Targeted Fuzzing for Unsafe Rust Code: Leveraging Selective Instrumentation
David Paa{\ss}en, Jens-Rene Giesen, Lucas Davi

TL;DR
This paper introduces a selective fuzzing approach for Rust that targets unsafe code segments, significantly improving vulnerability detection efficiency without additional computational costs.
Contribution
It presents a novel method leveraging selective code coverage feedback to focus fuzzing on unsafe Rust code, enhancing efficiency and detection speed.
Findings
Improved fuzzing efficiency on unsafe Rust code.
No additional computational overhead during fuzz testing.

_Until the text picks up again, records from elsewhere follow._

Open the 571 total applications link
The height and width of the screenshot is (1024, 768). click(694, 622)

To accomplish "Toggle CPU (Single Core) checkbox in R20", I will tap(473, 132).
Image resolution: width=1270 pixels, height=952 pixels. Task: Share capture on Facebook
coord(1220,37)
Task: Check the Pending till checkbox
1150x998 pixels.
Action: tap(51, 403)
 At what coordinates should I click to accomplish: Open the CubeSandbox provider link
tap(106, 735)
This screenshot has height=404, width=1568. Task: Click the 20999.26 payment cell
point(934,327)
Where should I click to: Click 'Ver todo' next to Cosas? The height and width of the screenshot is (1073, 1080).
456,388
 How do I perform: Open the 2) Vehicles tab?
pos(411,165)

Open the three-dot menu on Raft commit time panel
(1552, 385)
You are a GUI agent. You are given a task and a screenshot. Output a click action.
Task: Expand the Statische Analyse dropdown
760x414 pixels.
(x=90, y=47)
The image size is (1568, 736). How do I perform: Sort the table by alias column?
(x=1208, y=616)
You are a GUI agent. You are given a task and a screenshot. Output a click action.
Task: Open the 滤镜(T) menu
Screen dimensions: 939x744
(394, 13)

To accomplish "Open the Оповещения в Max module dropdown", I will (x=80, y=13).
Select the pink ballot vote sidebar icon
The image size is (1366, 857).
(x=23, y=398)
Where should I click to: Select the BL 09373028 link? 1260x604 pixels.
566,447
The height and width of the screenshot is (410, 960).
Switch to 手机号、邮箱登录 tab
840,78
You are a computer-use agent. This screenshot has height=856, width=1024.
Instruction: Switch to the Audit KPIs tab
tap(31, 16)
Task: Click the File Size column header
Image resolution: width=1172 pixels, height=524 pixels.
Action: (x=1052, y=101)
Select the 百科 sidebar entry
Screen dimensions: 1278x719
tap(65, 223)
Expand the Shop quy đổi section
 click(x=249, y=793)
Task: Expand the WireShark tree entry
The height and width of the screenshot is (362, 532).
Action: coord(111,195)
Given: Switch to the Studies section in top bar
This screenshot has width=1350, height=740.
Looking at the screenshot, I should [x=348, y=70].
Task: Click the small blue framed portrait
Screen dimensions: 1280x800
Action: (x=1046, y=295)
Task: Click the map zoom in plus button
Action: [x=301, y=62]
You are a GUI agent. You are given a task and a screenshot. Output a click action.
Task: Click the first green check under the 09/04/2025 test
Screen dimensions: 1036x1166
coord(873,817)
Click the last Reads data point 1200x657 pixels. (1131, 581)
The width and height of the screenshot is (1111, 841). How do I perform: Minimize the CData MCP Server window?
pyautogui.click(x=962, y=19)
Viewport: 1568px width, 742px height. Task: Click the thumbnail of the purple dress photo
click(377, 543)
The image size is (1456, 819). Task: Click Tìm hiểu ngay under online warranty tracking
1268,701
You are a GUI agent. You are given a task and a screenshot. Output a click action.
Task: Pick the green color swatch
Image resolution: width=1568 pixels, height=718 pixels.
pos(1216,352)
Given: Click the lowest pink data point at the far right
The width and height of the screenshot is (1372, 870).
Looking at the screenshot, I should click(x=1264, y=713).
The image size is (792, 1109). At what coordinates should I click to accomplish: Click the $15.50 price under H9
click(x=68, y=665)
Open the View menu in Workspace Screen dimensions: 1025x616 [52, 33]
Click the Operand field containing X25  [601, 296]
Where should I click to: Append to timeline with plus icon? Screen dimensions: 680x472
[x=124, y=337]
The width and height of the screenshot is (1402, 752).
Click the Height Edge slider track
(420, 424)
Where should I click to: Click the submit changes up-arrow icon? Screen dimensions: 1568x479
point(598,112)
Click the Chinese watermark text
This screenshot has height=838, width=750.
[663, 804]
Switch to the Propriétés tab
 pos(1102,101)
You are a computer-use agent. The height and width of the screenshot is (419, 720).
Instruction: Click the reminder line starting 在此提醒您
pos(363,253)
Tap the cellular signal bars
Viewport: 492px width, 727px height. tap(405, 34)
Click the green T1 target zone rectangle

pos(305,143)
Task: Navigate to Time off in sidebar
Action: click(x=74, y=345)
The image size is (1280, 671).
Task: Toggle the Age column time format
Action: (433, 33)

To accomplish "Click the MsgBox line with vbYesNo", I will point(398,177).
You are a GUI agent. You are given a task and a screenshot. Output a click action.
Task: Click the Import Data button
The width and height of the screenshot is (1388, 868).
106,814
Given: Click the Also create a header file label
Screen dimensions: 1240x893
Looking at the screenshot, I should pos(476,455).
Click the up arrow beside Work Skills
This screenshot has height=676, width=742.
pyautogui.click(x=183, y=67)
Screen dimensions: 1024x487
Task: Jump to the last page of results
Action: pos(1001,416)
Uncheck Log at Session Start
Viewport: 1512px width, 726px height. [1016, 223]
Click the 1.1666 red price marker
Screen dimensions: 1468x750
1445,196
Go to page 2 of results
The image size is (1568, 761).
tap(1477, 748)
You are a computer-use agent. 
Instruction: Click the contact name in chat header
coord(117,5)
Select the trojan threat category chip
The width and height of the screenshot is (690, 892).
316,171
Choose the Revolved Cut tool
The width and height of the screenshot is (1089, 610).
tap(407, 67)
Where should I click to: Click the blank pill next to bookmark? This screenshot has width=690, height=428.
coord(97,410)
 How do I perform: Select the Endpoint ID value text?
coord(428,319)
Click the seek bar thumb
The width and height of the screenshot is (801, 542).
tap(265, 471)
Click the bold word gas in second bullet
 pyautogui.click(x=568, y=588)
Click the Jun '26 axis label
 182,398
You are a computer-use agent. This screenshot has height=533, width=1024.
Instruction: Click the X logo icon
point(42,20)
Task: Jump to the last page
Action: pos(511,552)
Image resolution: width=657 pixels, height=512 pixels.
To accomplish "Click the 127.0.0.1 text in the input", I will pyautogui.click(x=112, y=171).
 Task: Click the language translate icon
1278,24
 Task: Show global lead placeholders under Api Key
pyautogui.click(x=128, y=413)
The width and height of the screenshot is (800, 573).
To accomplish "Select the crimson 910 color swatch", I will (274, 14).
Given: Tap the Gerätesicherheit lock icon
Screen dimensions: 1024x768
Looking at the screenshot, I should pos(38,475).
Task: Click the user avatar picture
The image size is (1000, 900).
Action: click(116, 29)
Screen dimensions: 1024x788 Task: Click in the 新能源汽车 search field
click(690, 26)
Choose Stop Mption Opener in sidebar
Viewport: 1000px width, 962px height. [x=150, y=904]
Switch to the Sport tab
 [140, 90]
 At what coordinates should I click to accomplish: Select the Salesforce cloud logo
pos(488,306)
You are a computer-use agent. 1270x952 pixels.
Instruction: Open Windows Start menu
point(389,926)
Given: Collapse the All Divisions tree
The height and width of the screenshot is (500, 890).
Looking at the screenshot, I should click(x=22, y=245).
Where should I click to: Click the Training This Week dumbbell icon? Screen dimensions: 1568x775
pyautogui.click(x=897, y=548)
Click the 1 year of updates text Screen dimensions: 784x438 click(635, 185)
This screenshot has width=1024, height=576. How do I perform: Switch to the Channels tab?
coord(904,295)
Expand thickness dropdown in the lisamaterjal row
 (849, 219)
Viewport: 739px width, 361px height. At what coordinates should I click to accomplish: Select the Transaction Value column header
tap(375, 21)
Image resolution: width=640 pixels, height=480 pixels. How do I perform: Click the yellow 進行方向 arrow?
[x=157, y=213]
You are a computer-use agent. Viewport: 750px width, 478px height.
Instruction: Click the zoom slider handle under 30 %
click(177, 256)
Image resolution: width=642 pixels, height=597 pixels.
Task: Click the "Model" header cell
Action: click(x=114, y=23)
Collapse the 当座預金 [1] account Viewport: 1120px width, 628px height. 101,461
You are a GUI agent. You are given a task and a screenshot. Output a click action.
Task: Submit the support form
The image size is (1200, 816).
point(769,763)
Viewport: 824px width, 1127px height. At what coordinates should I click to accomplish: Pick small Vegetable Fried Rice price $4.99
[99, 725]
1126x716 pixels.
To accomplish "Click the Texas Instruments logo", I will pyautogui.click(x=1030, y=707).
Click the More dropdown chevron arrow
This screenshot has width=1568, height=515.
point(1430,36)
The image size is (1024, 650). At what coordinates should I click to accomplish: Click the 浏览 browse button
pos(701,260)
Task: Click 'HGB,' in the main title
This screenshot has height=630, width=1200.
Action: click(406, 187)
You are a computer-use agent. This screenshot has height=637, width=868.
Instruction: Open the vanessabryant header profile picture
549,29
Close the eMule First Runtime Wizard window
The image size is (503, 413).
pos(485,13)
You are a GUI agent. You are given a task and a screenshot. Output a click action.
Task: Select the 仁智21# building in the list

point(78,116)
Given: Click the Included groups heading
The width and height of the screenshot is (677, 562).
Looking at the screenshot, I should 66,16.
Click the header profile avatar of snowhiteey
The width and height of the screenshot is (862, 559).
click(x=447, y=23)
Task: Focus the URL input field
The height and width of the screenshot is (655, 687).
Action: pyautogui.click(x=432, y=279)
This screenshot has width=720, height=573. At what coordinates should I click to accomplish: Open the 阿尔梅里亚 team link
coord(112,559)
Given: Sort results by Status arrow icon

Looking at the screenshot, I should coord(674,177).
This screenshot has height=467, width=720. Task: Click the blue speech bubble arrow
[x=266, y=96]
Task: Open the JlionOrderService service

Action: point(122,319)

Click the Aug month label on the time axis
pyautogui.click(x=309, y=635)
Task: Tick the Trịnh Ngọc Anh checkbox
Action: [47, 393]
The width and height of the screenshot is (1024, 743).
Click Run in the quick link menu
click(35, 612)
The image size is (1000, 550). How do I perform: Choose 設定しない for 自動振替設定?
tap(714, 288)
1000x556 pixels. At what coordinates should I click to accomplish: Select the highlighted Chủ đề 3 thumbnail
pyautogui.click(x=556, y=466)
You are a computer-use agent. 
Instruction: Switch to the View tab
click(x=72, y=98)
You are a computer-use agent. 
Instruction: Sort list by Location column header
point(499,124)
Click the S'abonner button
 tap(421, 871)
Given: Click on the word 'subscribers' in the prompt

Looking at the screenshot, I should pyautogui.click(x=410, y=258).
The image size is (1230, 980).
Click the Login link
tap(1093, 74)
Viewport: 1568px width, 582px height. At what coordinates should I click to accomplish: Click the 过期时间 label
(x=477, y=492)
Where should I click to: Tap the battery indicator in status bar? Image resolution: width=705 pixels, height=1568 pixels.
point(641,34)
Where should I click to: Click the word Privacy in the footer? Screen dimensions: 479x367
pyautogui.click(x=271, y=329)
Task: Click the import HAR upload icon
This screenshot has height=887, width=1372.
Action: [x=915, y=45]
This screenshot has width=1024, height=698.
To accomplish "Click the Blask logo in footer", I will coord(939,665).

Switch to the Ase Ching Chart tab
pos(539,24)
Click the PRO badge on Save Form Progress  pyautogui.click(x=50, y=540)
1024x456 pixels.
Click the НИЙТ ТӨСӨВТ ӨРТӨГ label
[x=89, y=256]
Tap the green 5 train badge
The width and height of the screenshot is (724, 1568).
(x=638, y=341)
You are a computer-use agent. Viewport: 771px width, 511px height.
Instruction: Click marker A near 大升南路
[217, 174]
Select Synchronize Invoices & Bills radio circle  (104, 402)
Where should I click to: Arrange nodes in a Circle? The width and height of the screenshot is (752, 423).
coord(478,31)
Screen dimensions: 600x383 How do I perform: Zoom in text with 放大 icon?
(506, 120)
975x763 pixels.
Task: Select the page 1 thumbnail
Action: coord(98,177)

Faster detection of vulnerabilities in unsafe code segments.
Abstract
Rust is a promising programming language that focuses on concurrency, usability, and security. It is used in production code by major industry players and got recommended by government bodies. Rust provides strong security guarantees achieved by design utilizing the concepts of ownership and borrowing. However, Rust allows programmers to write unsafe code which is not subject to the strict Rust security policy. Empirical studies show that security issues in practice always involve code written in unsafe Rust. In this paper, we present the first approach that utilizes selective code coverage feedback to focus the fuzzing efforts on unsafe Rust code. Our approach significantly improves the efficiency when fuzzing Rust programs and does not require additional computational resources while fuzz testing the target. To quantify the impact of partial code instrumentation, we implement our…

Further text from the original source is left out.